ACTIVITY: Below are the entries. Transcribe exactly the lines from the one with "Vakantiehuis huren Emmen (186, 2009)" through the one with "Restored 316 (1205, 663)", ends included, and leave out all others.

INPUT:
════════
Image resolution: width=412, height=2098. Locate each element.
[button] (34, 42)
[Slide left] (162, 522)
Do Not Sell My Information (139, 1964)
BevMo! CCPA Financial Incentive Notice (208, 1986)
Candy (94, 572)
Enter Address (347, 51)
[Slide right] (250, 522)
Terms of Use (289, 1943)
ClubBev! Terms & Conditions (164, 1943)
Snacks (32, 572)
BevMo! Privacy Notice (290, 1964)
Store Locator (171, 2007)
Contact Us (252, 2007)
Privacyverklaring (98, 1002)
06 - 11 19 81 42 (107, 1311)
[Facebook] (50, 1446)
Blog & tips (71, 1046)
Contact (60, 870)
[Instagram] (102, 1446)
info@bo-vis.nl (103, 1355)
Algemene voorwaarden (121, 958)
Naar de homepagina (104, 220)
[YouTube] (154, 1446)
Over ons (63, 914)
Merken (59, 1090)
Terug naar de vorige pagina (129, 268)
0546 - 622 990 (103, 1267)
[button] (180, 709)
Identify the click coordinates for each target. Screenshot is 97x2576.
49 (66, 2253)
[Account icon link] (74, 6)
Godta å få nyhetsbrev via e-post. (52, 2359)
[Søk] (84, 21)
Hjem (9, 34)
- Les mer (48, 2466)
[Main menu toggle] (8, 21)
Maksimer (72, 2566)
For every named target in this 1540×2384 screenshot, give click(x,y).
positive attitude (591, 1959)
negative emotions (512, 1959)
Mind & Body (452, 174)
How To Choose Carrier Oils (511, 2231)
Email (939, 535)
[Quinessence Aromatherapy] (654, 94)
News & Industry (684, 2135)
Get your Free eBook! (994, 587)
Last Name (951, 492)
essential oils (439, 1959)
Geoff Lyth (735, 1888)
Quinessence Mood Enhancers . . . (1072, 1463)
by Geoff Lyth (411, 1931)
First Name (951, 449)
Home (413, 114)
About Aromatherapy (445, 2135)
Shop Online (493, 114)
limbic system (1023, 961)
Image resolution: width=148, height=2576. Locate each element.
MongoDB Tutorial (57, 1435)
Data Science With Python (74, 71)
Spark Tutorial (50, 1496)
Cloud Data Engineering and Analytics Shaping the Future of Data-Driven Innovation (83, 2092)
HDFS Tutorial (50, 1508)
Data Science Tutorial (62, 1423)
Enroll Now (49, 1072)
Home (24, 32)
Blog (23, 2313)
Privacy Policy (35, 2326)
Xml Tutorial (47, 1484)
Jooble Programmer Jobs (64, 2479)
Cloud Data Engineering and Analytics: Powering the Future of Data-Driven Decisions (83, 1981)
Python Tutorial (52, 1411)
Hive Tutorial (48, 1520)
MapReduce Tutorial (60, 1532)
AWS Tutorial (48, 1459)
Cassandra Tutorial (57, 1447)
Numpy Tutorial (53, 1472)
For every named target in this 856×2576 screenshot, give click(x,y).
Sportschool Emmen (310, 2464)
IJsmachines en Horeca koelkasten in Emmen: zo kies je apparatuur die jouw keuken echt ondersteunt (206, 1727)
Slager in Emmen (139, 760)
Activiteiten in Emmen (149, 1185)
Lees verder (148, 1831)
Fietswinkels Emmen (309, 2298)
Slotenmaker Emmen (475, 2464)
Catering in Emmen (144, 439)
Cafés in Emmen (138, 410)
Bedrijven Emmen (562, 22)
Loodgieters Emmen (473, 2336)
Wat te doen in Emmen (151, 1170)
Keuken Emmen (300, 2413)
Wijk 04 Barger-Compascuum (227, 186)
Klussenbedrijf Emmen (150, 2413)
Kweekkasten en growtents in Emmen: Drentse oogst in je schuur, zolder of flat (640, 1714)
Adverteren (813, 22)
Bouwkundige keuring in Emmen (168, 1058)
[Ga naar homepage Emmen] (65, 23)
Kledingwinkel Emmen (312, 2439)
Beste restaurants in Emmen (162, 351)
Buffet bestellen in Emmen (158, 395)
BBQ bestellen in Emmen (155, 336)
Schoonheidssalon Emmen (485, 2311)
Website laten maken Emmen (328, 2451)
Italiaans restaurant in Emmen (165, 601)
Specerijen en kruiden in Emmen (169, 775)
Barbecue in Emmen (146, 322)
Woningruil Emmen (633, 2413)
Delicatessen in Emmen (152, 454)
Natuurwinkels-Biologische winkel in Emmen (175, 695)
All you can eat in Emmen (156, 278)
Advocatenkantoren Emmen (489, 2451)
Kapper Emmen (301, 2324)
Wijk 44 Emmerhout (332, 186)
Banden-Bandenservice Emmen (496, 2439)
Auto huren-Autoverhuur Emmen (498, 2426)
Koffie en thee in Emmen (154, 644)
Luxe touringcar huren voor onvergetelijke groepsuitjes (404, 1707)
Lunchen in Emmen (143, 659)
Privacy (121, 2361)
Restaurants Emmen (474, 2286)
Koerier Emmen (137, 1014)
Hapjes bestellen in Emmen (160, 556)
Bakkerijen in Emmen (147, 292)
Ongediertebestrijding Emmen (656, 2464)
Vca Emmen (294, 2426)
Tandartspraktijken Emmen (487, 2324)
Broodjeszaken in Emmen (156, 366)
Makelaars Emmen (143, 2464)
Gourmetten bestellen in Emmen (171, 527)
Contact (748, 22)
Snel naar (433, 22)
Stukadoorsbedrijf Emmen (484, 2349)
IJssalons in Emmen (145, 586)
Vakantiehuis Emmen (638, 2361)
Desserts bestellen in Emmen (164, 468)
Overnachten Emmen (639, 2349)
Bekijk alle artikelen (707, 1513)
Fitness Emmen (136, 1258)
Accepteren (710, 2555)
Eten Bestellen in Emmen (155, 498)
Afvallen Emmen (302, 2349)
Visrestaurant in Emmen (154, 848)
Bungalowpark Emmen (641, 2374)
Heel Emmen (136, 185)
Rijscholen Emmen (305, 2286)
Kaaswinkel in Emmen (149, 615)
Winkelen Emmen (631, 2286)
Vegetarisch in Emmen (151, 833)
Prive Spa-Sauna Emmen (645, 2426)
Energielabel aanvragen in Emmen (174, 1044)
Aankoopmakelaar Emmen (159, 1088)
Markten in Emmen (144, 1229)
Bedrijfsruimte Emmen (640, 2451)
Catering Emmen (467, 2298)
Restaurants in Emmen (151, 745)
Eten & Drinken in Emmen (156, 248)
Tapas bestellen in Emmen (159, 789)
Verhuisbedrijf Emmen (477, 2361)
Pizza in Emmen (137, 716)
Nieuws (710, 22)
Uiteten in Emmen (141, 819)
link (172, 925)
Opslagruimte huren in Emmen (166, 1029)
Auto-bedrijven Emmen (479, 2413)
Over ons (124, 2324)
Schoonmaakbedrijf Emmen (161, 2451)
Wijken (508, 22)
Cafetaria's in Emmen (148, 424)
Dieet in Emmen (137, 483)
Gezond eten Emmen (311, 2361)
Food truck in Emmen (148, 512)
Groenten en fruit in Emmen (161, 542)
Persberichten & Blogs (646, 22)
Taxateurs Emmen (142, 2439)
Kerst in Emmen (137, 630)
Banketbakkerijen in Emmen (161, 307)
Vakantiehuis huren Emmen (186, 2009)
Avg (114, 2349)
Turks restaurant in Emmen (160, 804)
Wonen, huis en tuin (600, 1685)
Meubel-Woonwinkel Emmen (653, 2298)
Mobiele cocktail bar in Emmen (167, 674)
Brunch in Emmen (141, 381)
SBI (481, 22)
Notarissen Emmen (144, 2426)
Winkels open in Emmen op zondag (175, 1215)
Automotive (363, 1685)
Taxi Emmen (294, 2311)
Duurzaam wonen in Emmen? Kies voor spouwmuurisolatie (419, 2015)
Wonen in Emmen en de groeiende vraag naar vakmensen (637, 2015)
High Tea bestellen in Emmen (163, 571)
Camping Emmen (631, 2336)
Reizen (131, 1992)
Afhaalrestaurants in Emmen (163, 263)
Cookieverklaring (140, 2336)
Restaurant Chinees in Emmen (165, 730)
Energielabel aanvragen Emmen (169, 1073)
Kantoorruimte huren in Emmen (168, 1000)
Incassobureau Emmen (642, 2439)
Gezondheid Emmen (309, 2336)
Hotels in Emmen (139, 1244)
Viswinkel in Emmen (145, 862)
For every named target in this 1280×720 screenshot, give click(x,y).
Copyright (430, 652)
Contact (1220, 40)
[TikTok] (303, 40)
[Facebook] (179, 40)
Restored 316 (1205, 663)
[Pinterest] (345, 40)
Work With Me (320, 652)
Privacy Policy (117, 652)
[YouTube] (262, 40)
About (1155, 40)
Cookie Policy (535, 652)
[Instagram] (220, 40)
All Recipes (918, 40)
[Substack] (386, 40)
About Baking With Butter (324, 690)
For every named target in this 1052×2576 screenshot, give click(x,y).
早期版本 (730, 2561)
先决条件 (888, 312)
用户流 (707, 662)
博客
════════
COMPLETED EXERCISE:
Vakantiehuis huren Emmen (186, 2009)
Avg (114, 2349)
Turks restaurant in Emmen (160, 804)
Wonen, huis en tuin (600, 1685)
Meubel-Woonwinkel Emmen (653, 2298)
Mobiele cocktail bar in Emmen (167, 674)
Brunch in Emmen (141, 381)
SBI (481, 22)
Notarissen Emmen (144, 2426)
Winkels open in Emmen op zondag (175, 1215)
Automotive (363, 1685)
Taxi Emmen (294, 2311)
Duurzaam wonen in Emmen? Kies voor spouwmuurisolatie (419, 2015)
Wonen in Emmen en de groeiende vraag naar vakmensen (637, 2015)
High Tea bestellen in Emmen (163, 571)
Camping Emmen (631, 2336)
Reizen (131, 1992)
Afhaalrestaurants in Emmen (163, 263)
Cookieverklaring (140, 2336)
Restaurant Chinees in Emmen (165, 730)
Energielabel aanvragen Emmen (169, 1073)
Kantoorruimte huren in Emmen (168, 1000)
Incassobureau Emmen (642, 2439)
Gezondheid Emmen (309, 2336)
Hotels in Emmen (139, 1244)
Viswinkel in Emmen (145, 862)
For every named target in this 1280×720 screenshot, give click(x,y).
Copyright (430, 652)
Contact (1220, 40)
[TikTok] (303, 40)
[Facebook] (179, 40)
Restored 316 (1205, 663)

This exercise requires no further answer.